November 15, 2018

The Amazing One Hour Turkey


When I used to cook turkeys with my mom, the rule was 20 minutes of baking time for every pound of turkey. Six to ten hours later, we would finally have a turkey. It took constant minding and focus, and the oven was completely useless for anything else as it was full of a turkey at a ridiculously high heat. Thankfully, there's a better way.

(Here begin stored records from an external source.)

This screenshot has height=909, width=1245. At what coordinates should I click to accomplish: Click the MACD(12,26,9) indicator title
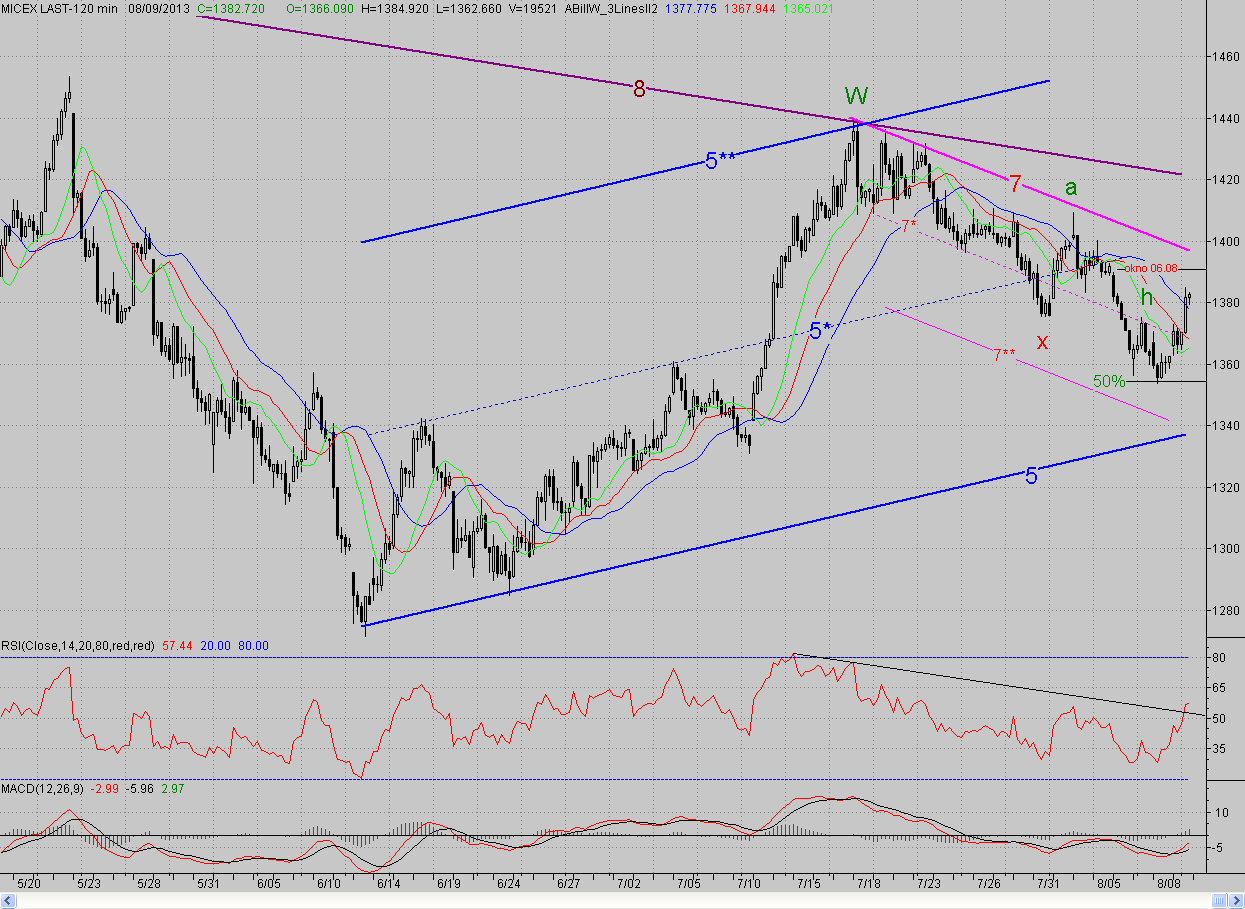tap(43, 789)
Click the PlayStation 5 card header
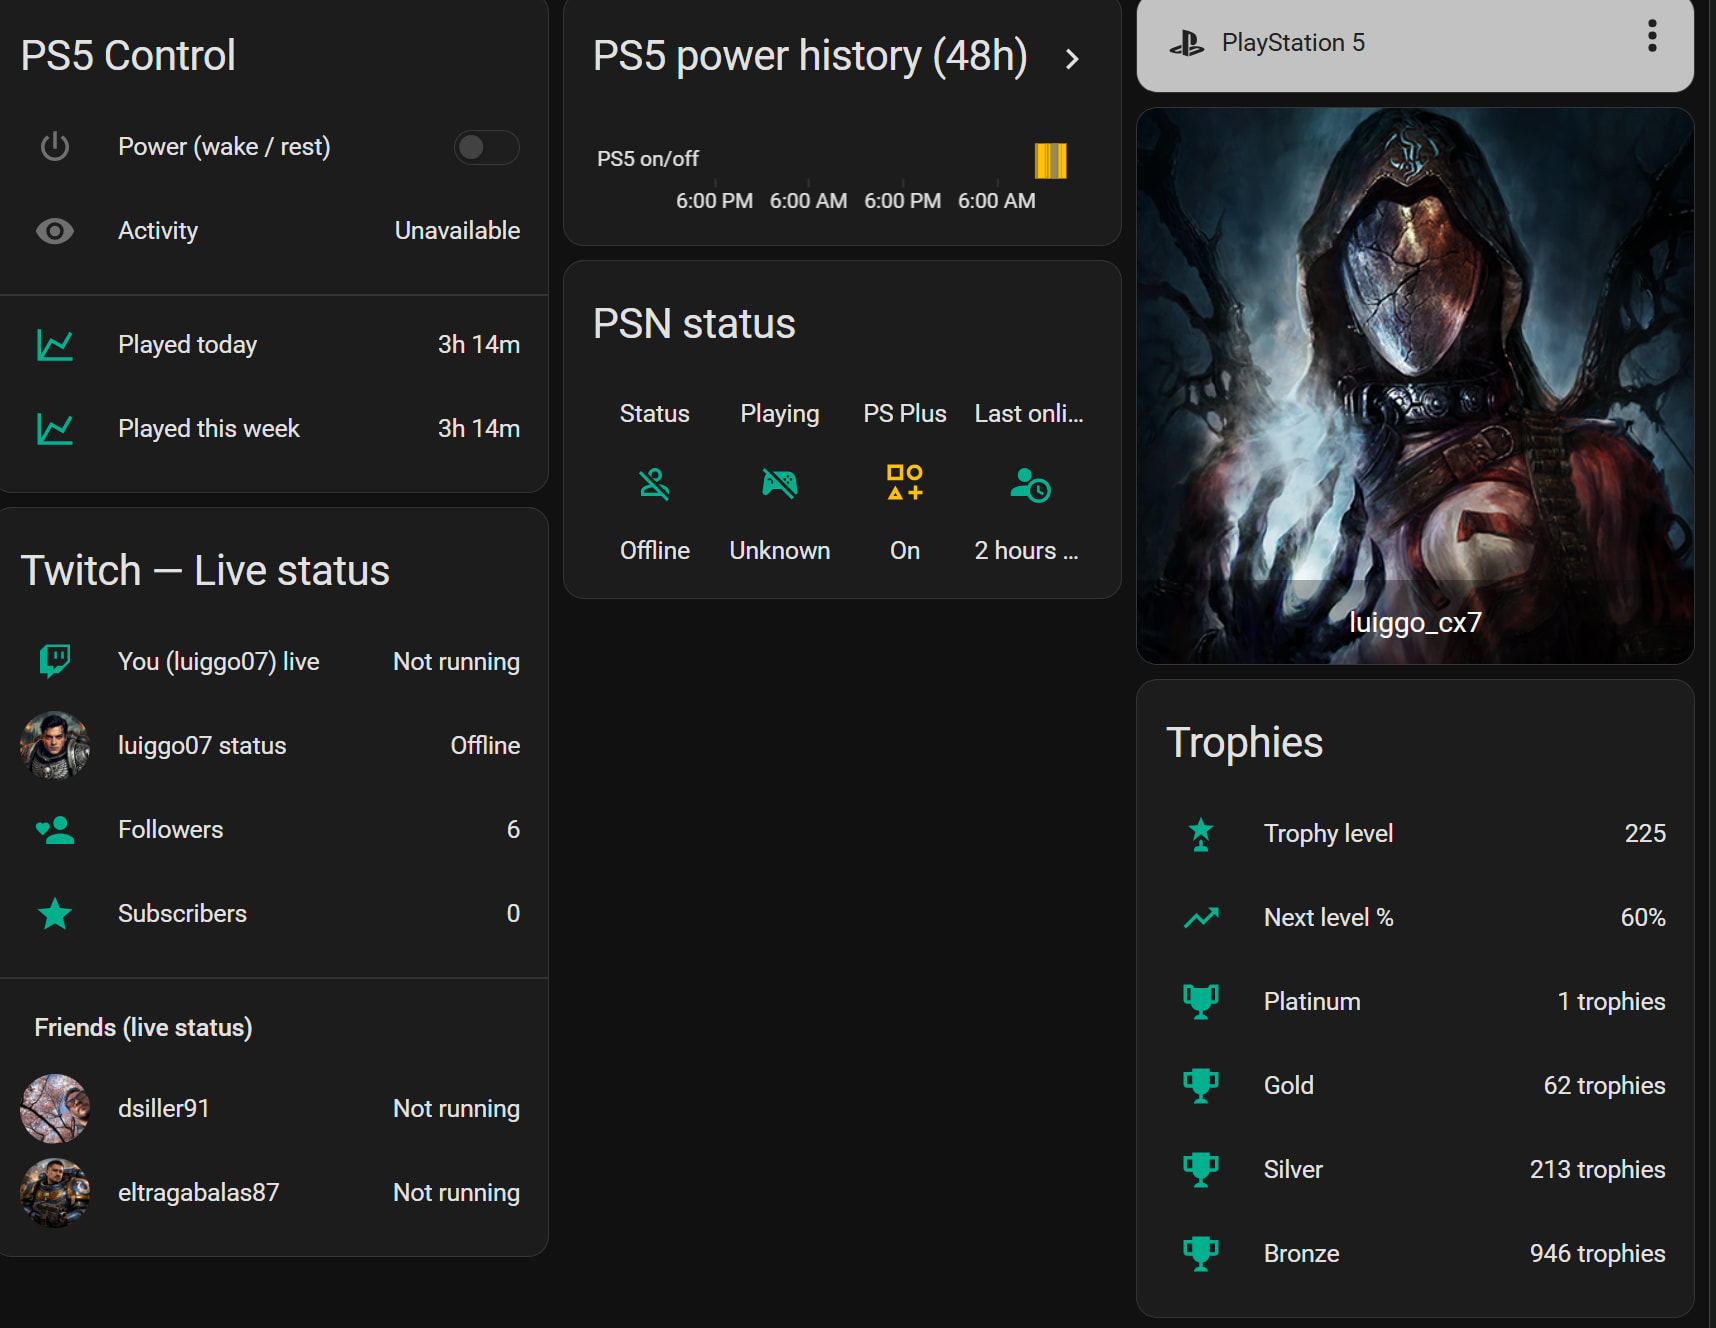1716x1328 pixels. (x=1415, y=44)
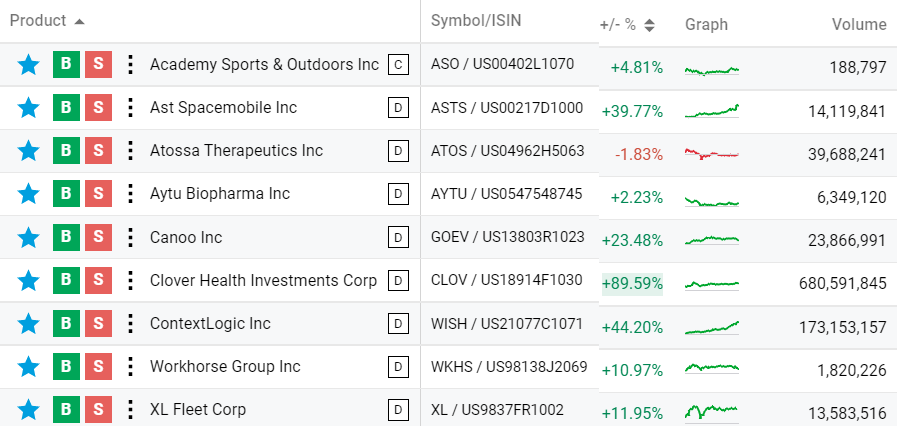Click the Buy button for ContextLogic Inc

(x=66, y=324)
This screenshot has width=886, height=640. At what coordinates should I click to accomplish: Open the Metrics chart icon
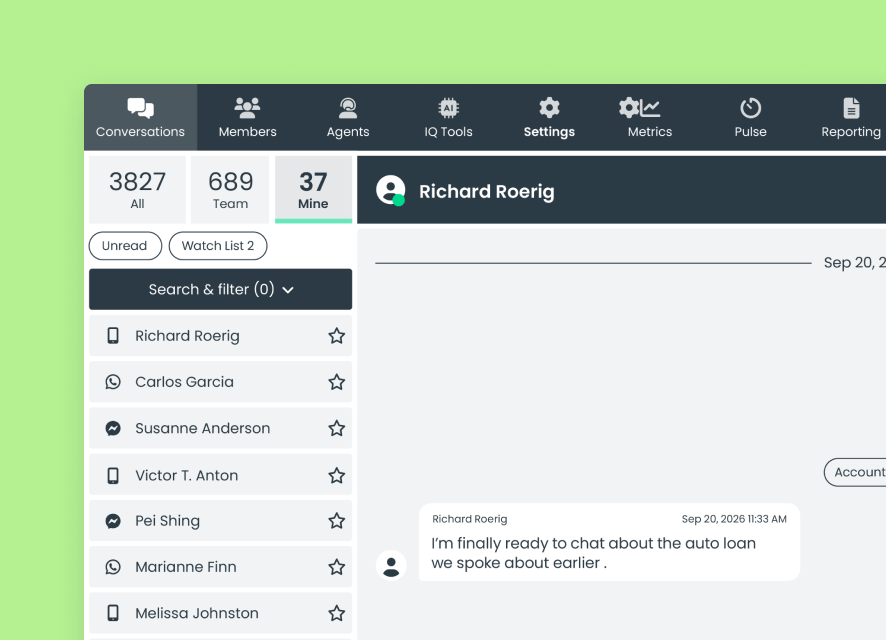point(639,108)
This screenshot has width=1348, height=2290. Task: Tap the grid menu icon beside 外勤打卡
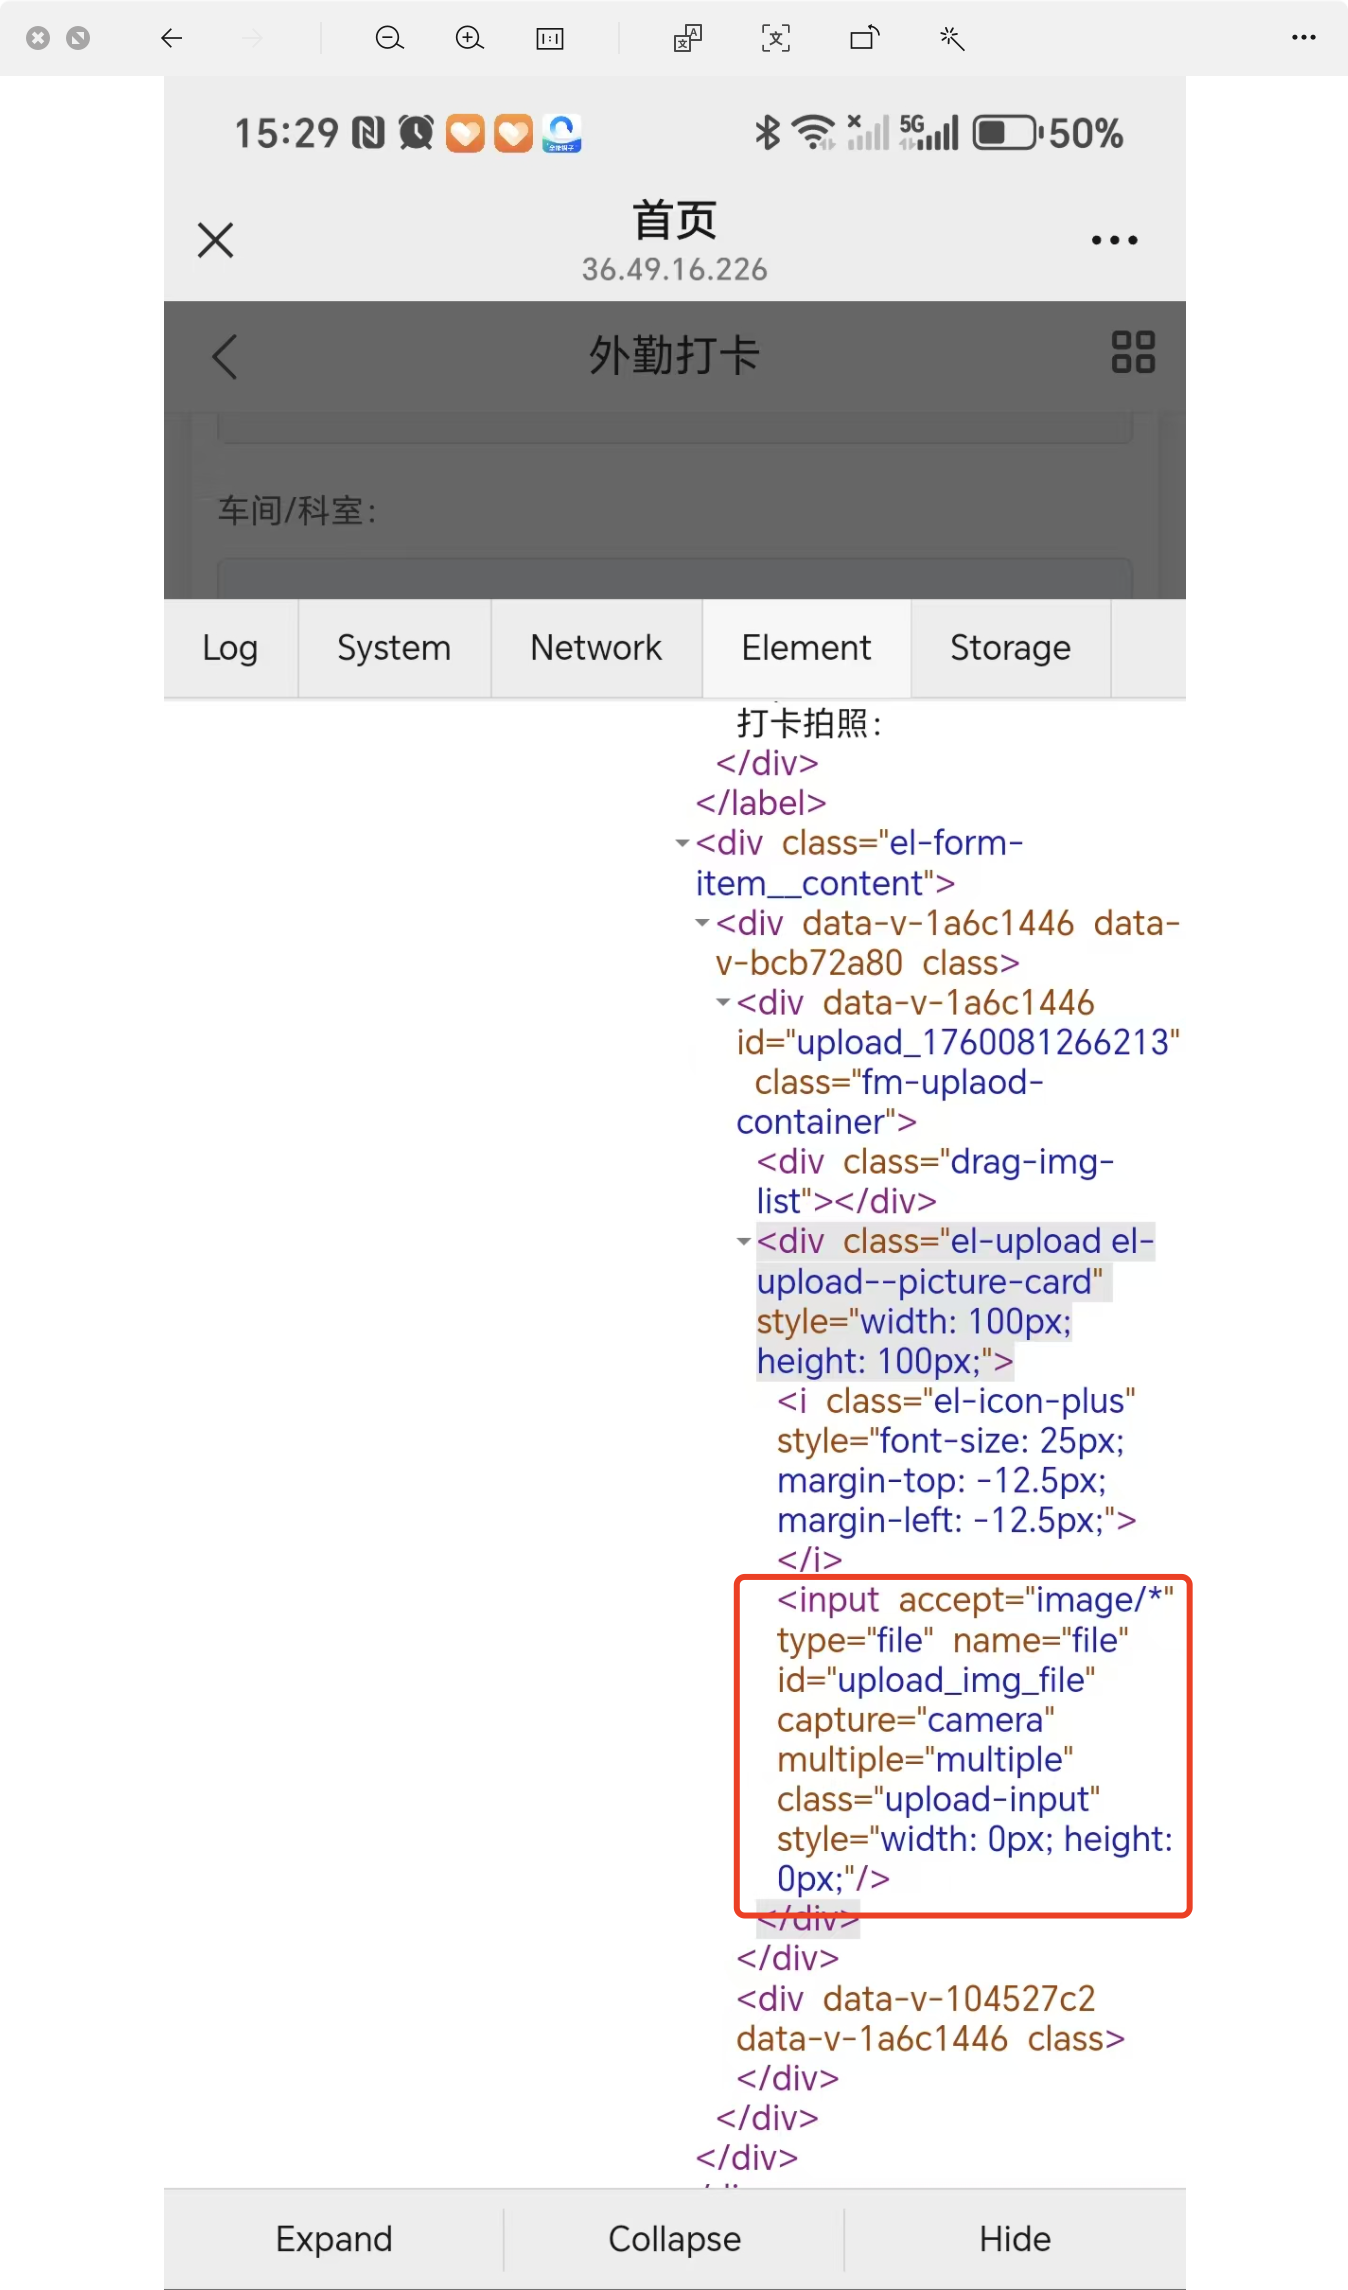pos(1133,352)
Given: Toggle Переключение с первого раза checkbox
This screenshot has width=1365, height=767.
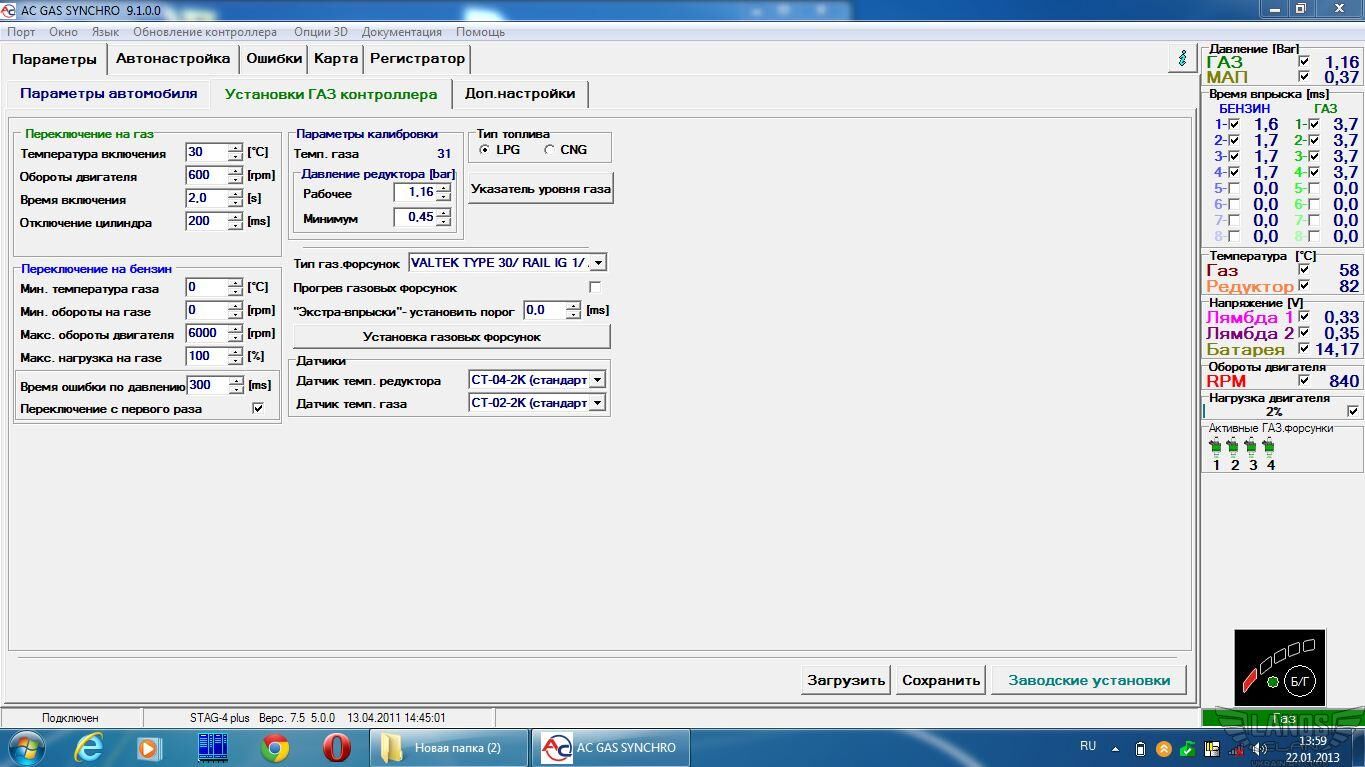Looking at the screenshot, I should tap(258, 408).
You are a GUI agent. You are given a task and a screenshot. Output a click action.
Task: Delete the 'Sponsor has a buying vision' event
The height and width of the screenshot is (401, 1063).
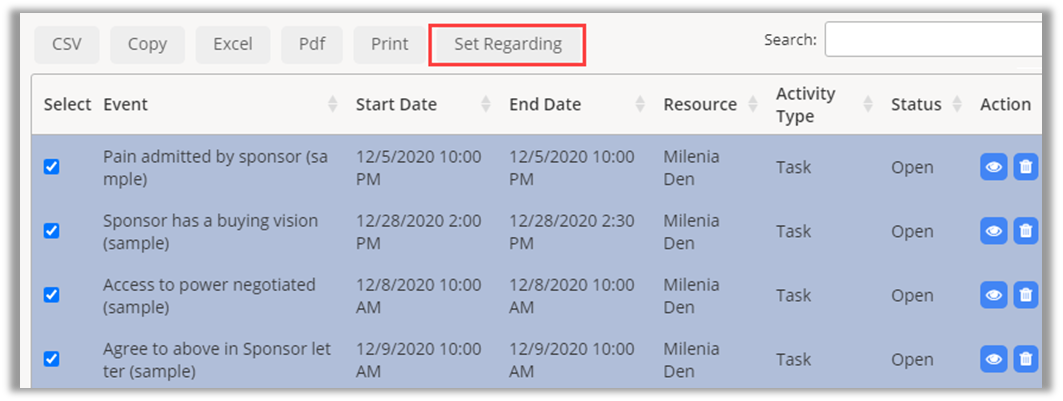1025,231
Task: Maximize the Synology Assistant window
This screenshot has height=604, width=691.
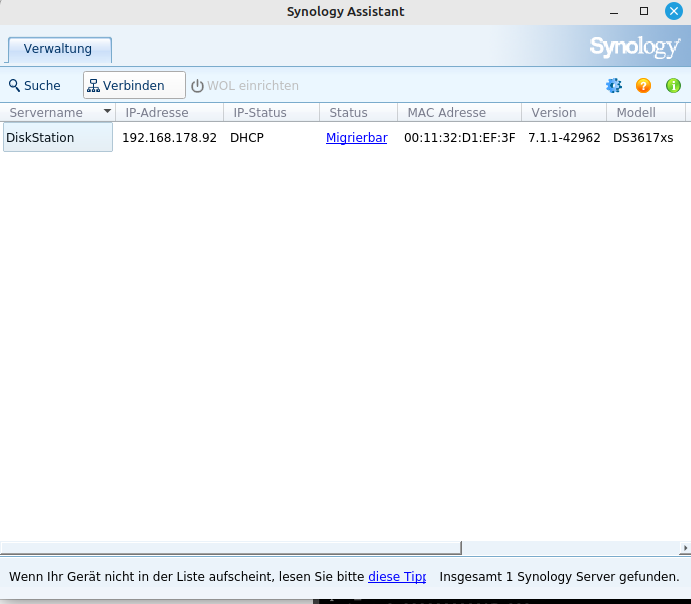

It's called spatchcocking, and the idea is to butterfly the bird before you cook it, meaning that you break it open and flatten it out so that it cooks quickly and evenly. With spatchcocking, you can cook your bird in two hours instead of ten, and the turkey will be juicier and more delicious! Trust us, this method of cooking your one hour turkey will change the Thanksgiving Day madness for good.

One Hour Turkey


  • 1 cup of butter
  • 2 bundles of each, fresh sage and thyme
  • 15-20 lbs turkey with neck and giblets removed
  • 10 cups water
  • 6 cups apple cider
  • 1/3 cup apple cider vinegar
  • 2 cups kosher salt


  1. Lay your bird breast-side-down on a large cutting board.
  2. Take a pair of kitchen shears and get a good grip on your bird. Starting at the tail, cut along one side of the backbone all the way up to the neck. If you get too close to one of the bones, don't try to cut through it. Just adjust your shears and cut around it. Continue until you have completely separated one side from the backbone.
  3. Repeat this process on the other side of the backbone, so you will have the backbone completely separated. Make sure your cuts look clean. If you see any large bits of fat or marrow, use your hands to get those out of the way.
  4. Flip your turkey back over so the breast is up. Pull the two sides apart so that the bird basically lies flat on the cutting board. Straighten out the legs.
  5. Now the fun part. Place your hands on the breast bone and press down hard. This takes a decent amount of force. You will hear a few cracks in your turkey as you break the bones.
  6. Your bird is now ready to brine. In a roasting pan or tub, combine water, cider, vinegar, and kosher salt, 1-3 sprigs of thyme and sage. Because you have butterflied your bird, your brine will be able to cover the whole bird. Refrigerate 12 hours or overnight.
  7. In the morning, rinse your bird thoroughly and dry completely with paper towels.
  8. Using your fingers, separate the skin from the breasts and thighs without removing the skin. Rub the butter over the breasts and thighs, under the skin. Slide a few leaves of sage and sprigs of thyme under the skin. Season all the sides with salt and pepper.
  9. Preheat oven to 450 degrees. Place turkey on a wire rack in your roasting pan. Place remaining sage and thyme on the inside of the bird.
  10. Roast until the thickest part of the breast is at 145 degrees and the joint between the body and the thigh is 160 degrees (about an hour to an hour and a half, depending on the size of your bird). When measuring temperature, keep your thermometer as close as you can to the bone, without touching the bone.
  11. Remove from oven and transfer to a cutting board on your counter top. Cover with tinfoil and allow to rest for 10-20 minutes. (For awhile the internal temperature in a large bird will continue to rise after removal from the oven, which is why we remove it before it is fully cooked.) As the bird rests, its juices will be reabsorbed by the muscles.
  12. Slice and serve your one hour turkey. Use the hours you've saved to enjoy a Happy Thanksgiving!